Switch to Threaded View
HDFS, mail # user - How to fix a corrupted disk?


Copy link to this message
-
Re: How to fix a corrupted disk?
Allen Wittenauer 2010-06-10, 14:04

On Jun 9, 2010, at 10:13 PM, Sean Bigdatafun wrote:

> I have two questions here about a HDFS cell. Suppose the file that I am interested is stored on 3 datanodes A, B, C. And A suddenly crashed, I understand I can still read my file because I have two copies available at this moment. But my question is which software module is responsible to bring A back to running? (is there a watchdog server?)
>  

No, there is not a watchdog.  Each installation is slightly different and (almost) every OS provides facilities to guarantee a daemon is continually running.  [SMF, launchd, daemontools, etc.].   In most installations, I suspect wetware is used to bring back dead datanode processes so that the reason of the crash can be investigated.

> Furthermore, if the disk on server A is totally corrupted (disk failure), what should I do to bring my file back to 3 replication mode?

Fix the disk on A and restart the datanode process.

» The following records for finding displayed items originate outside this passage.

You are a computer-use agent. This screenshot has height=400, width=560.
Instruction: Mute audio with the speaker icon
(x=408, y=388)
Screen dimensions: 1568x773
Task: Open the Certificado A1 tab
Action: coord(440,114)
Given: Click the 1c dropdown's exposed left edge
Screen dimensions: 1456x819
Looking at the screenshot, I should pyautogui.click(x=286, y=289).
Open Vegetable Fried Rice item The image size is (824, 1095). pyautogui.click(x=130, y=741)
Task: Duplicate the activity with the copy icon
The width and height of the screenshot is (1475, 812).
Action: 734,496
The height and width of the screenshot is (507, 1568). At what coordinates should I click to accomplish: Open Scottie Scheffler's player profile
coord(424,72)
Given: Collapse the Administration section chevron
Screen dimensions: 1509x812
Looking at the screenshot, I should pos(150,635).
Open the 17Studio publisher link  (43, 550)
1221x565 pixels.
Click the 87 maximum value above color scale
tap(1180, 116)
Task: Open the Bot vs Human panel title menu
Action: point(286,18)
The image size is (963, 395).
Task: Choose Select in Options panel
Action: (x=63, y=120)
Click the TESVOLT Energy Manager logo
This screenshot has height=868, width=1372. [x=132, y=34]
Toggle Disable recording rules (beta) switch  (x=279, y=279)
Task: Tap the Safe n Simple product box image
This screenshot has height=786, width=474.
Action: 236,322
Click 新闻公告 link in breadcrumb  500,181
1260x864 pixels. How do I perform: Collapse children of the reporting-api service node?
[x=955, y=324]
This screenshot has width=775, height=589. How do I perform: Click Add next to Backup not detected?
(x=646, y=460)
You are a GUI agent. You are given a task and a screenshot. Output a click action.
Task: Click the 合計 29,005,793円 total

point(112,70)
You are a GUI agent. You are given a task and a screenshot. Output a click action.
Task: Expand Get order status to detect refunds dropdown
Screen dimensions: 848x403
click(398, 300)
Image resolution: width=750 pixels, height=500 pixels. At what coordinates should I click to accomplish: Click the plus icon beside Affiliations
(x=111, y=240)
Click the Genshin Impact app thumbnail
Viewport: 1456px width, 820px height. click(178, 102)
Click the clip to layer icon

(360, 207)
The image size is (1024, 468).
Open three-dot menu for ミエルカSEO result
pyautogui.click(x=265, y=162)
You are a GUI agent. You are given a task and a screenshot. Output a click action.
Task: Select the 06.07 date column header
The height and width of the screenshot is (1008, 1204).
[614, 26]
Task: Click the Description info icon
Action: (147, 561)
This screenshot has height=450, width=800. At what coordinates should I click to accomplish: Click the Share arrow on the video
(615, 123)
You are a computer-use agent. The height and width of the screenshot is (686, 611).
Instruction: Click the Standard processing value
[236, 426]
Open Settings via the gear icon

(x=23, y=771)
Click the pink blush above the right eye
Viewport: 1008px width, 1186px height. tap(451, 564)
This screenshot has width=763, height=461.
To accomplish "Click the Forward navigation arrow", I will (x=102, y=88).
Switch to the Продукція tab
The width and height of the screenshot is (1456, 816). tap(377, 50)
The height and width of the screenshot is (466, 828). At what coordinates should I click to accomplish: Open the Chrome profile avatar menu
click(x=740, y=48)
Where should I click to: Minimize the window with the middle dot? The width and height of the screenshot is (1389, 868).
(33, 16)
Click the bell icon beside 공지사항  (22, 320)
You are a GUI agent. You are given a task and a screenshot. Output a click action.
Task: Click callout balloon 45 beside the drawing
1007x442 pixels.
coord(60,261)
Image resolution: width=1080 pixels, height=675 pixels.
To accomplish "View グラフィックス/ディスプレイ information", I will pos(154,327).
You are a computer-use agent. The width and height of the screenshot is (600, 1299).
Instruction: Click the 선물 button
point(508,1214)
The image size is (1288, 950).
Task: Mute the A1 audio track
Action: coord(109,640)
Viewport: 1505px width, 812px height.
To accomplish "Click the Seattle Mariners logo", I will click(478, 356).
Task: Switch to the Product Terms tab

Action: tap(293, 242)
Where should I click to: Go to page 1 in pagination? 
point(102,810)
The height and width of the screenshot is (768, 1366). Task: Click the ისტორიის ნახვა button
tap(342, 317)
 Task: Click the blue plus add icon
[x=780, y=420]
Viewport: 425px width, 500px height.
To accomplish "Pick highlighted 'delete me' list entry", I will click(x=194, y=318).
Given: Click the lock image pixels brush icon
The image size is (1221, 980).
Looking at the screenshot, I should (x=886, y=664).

When you have more than 3 datanodes, the namenode will automatically replicate any under-replicated blocks if there is a node that is qualified to do so.  [In other words, if you have a grid large enough to support topology, the namenode will not violate topology just to replicate a block.  It is expected that there are enough nodes in enough racks to not cause policy violations.]